Nobel Prize-winning economist Joseph Stiglitz, a world-leading expert on inequality, writes, “Our middle class is too weak to support the consumer spending that has historically driven our economic growth.” But instead of ensuring that lower-income and middle-class people share in economic growth, the opposite has been happening: Even after last week’s improved economic news, most of the economy’s gains are still going to the wealthiest Americans.

The 0.01 percent — the 16,000 wealthiest Americans — have as much wealth as 80 percent of the nation’s population, some 256,000,000 people.

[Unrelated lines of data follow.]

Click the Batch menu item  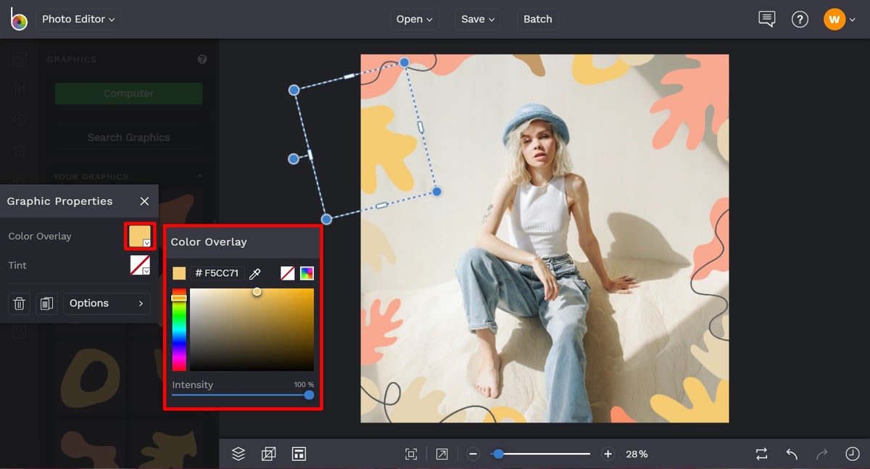(x=537, y=19)
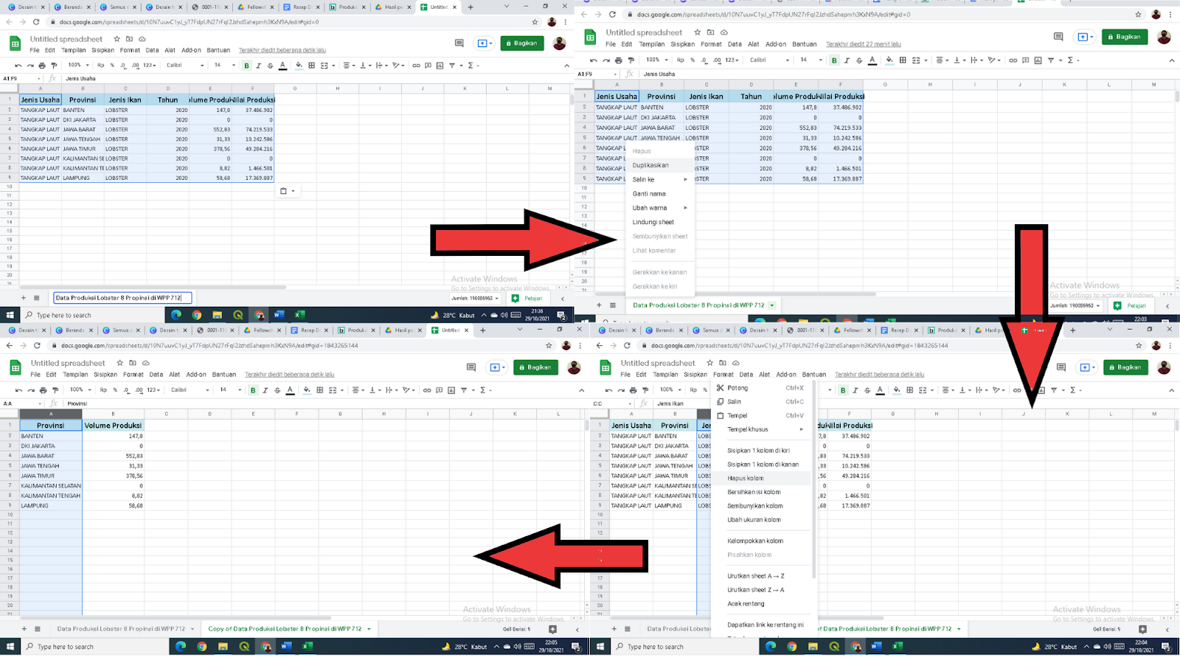Expand the 'Selin ke' submenu arrow
1180x663 pixels.
[x=685, y=179]
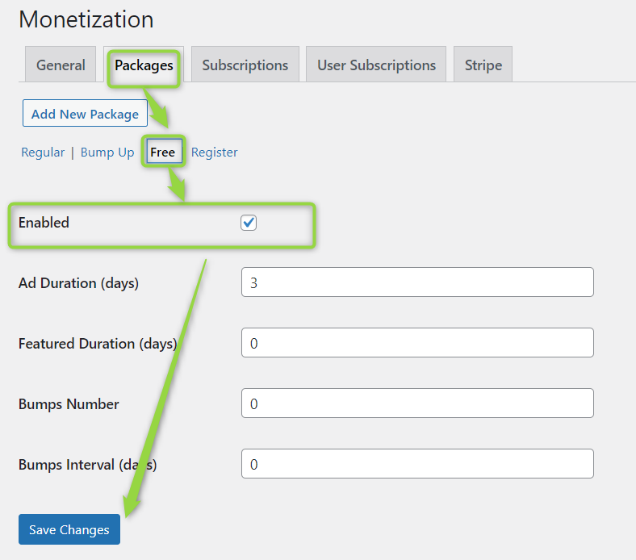Viewport: 636px width, 560px height.
Task: Click the Add New Package button
Action: [x=85, y=114]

Their shared wealth comes to $9 trillion. And at the end of 2015, a mere 536 people in the United States had a collective net worth of $2.6 trillion. . . .

Know what also reduces inequality, helps create jobs and raises working people’s wages?Unions. It isn’t immigrants who are weakening the collective bargaining power of the American worker. Billionaires like the Koch Brothers are financing anti-union court casesand flooding our political system with cash to eliminate one of the 99 percent’s most effective tools for economic self-improvement.

Right-wing corporations and billionaires are conducting class warfare on the 99 percent and environmental warfare on the planet. That’s why we need to enact a new, broad agenda: higher taxes on the wealthy, an increased minimum wage, strengthened workers’ rights, sweeping environmental measures and greater government spending for critical needs like infrastructure health and education.